Taken together, the combined immunohistochemical profile characterized by elevated p53 expression, increased angiogenesis, and high PD-L1 expression indicates a more aggressive biological phenotype in lung adenocarcinoma compared with other NSCLC subtypes. These results highlight the importance of integrating immunohistochemical markers into routine diagnostic workflows to improve prognostic stratification, guide therapeutic decision-making, and advance precision oncology in lung cancer management [2,6].

4. Conclusions

In conclusion, the present study demonstrates that immunohistochemical expression of p53, CD34, and PD-L1 varies significantly among histological subtypes of non-small cell lung cancer and reflects differences in tumor aggressiveness and biological behavior. Lung adenocarcinoma is characterized by higher expression levels of all three markers, indicating increased genomic instability, enhanced angiogenic activity, and more pronounced immune evasion mechanisms compared with squamous cell carcinoma and large cell carcinoma.
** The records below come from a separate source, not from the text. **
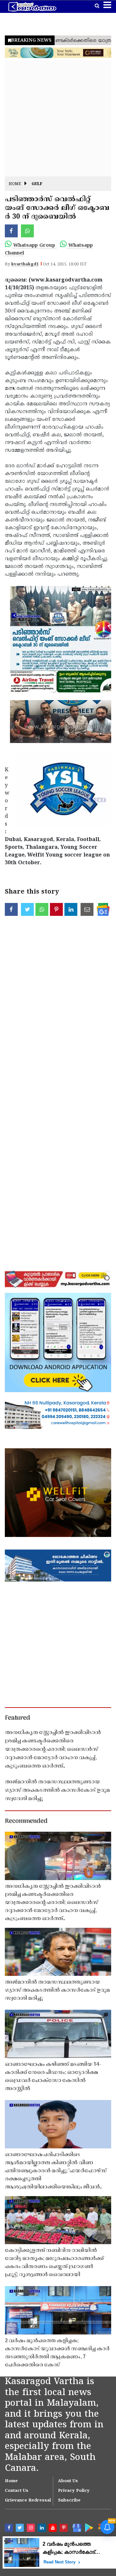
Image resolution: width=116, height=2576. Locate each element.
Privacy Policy (74, 2490)
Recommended (26, 1821)
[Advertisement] (58, 118)
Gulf (37, 184)
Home (15, 184)
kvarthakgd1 (25, 264)
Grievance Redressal (28, 2500)
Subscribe (69, 2500)
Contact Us (16, 2490)
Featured (17, 1718)
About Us (68, 2481)
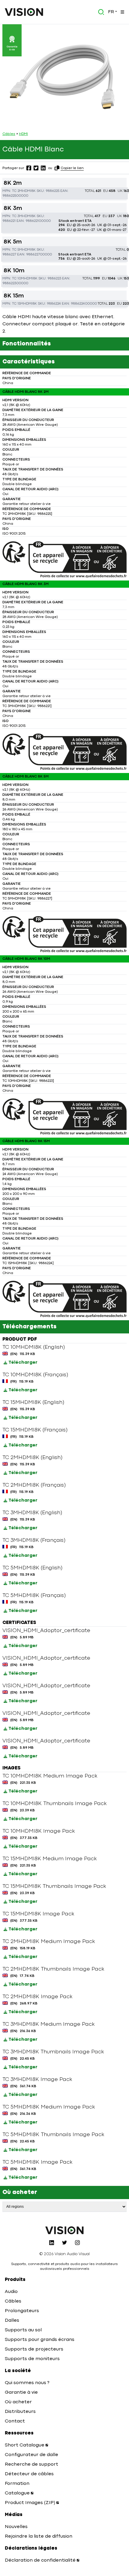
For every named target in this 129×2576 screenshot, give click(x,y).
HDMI (23, 134)
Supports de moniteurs (32, 2359)
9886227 (9, 254)
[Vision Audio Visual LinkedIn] (51, 2242)
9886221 (9, 220)
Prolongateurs (22, 2311)
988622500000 (15, 195)
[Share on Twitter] (36, 168)
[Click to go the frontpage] (24, 12)
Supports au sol (23, 2330)
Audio (11, 2292)
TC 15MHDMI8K (24, 303)
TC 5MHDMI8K (24, 249)
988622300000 (15, 283)
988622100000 (38, 220)
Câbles (8, 134)
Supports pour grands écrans (39, 2340)
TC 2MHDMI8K (24, 191)
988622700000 (39, 254)
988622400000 (84, 303)
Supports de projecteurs (34, 2349)
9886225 (52, 191)
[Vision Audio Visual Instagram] (77, 2242)
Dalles (12, 2320)
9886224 (54, 303)
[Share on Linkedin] (43, 168)
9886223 (54, 278)
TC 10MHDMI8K (25, 278)
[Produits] (121, 12)
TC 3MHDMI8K (24, 216)
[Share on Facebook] (28, 168)
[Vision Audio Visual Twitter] (64, 2242)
The findings confirm that immunohistochemical profiling provides valuable prognostic and predictive information that can support clinical decision-making, particularly in the selection of therapeutic strategies such as immunotherapy and anti-angiogenic approaches. Incorporation of p53, CD34, and PD-L1 assessment into routine diagnostic practice may improve individualized treatment planning and contribute to better outcome prediction in patients with NSCLC.

Overall, the study highlights the significance of standardized immunohistochemical evaluation within the IMRAD framework and supports its role in advancing precision oncology for lung cancer management.